The AIM-listed group’s Dutch arm, Breda, has clinched a £765,000 contract to assist an unnamed existing client with clinical trials.

And the UK government has expanded a Covid study Open Orphan is working on – alongside the Vaccine Taskforce, Imperial College London and the Royal Free London Hospital – which will recruit around 20 volunteers.

Open Orphan did not say how much more it would earn from the extension. Shares rose 3 per cent, or 0.75p, to 26p.

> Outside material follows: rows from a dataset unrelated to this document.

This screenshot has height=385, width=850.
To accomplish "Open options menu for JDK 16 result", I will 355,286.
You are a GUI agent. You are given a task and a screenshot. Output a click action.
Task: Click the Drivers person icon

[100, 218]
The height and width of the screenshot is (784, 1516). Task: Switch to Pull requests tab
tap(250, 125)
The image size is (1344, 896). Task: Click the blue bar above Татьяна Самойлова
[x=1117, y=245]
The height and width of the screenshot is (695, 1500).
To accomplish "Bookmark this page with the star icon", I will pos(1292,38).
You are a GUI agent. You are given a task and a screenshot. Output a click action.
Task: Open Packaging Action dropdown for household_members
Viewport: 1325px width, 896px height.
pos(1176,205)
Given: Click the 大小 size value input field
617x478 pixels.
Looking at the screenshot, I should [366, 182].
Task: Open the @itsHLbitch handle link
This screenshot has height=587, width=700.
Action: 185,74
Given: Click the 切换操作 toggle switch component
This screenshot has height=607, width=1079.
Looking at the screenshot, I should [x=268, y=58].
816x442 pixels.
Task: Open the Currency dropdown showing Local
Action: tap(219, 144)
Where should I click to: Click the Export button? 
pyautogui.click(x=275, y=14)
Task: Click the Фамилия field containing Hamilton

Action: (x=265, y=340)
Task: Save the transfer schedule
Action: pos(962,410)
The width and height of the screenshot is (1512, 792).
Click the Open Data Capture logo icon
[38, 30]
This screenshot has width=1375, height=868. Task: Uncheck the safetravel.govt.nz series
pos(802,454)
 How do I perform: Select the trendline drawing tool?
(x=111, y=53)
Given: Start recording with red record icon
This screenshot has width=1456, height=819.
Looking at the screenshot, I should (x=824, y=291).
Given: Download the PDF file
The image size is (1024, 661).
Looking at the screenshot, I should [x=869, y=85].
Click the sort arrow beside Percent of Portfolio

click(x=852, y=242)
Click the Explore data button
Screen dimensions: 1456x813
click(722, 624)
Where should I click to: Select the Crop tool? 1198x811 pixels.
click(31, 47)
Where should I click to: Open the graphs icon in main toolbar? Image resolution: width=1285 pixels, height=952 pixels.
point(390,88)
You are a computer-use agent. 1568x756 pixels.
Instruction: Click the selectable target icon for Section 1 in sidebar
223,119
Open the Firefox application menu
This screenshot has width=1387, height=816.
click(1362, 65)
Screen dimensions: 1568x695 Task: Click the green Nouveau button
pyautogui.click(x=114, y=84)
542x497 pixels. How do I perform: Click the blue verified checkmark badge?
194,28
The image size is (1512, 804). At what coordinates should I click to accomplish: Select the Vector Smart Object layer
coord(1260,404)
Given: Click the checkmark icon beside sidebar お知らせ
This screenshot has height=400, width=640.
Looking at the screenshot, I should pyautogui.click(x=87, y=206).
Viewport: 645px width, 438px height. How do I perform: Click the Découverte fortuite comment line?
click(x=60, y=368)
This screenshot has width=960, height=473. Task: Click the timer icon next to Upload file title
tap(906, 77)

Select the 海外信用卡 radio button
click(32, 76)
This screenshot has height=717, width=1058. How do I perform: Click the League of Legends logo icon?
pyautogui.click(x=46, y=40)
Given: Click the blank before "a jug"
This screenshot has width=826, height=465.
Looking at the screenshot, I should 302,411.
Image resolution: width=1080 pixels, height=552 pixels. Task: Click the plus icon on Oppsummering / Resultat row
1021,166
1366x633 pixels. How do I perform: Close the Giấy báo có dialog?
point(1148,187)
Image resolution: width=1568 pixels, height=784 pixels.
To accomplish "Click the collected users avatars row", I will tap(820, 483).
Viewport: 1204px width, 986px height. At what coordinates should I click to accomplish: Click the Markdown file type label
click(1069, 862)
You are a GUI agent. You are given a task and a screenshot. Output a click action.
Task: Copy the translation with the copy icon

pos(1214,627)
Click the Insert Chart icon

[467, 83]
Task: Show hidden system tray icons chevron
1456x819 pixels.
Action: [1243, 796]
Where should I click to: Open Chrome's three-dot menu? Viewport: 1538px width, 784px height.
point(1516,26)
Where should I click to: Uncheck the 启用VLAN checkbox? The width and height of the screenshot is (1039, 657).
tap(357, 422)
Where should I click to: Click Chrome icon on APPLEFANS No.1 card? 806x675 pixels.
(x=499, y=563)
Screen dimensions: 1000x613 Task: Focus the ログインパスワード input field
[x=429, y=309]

But others might have clocked the warning that it is seeing some disruption and pressures in its supply chain – understood to be referring to the shortage of shipping containers worldwide that is making it trickier for firms to get products delivered.

After the market had closed, B&Q-owner Kingfisher also revealed it is still benefiting from the extra love and attention people are pouring into doing up their homes. 

Britons’ new-found enthusiasm for DIY since Covid struck and the rush of house buying led Kingfisher (down 1.4 per cent, or 5.2p, to 362.3p) to hike its guidance.

It now expects first-half sales to be around 22 per cent higher – it previously said it would be in the teens – and profits to be up to £660million, a sharp increase from forecasts of up to £600million.

Housebuilder Barratt Developments also got in on the act, telling shareholders it would make more than £800million in annual profits as home sales have exploded in the rush to get deals over the line before the end of the stamp duty holiday. 

Barratt rose by 2 per cent, or 14.2p, to 711p, but the wider market was gloomier.

The FTSE 100 fell 0.5 per cent, or 33.53 points, to 7091.19, while the FTSE 250 fell 0.8 per cent, or 176.77 points, to 22,750.04 as both were dragged down by travel stocks.

Oil prices rose above $76 a barrel as it emerged that Saudi Arabia and the UAE were close to resolving a dispute that put the future of a production agreement among the entire Opec+ cartel at risk.

The countries are on the brink of striking a deal that will set out how much the member states can gradually start increasing their oil output by.

Brent crude was trading at $76.18 a barrel, while Royal Dutch Shell fell 0.6 per cent, or 8.4p, to 1409p and BP slipped by 0.4 per cent, or 1.15p, to 304.75p.

Beleaguered energy group Tullow Oil bucked the trend, however, rising 1.8 per cent, or 0.94p, to 52.16p after ‘excellent’ progress in the first half.

Elsewhere, David Beckham-backed Guild Esports tumbled 8.8 per cent, or 0.71p, to 7.35p after boss Carleton Curtis made the ‘personal decision’ to step down.

As executive chairman, Carleton had navigated it through its stock market listing last October.

The esports company is setting up its own teams to compete in online video game tournaments, where they play the likes of Fifa and Fortnite. Board director Derek Lew steps in as non-executive chairman.

Over on AIM, non-bank lender Lendinvest had a stellar first day of trading, ending at 197.5p after going public at 186p per share.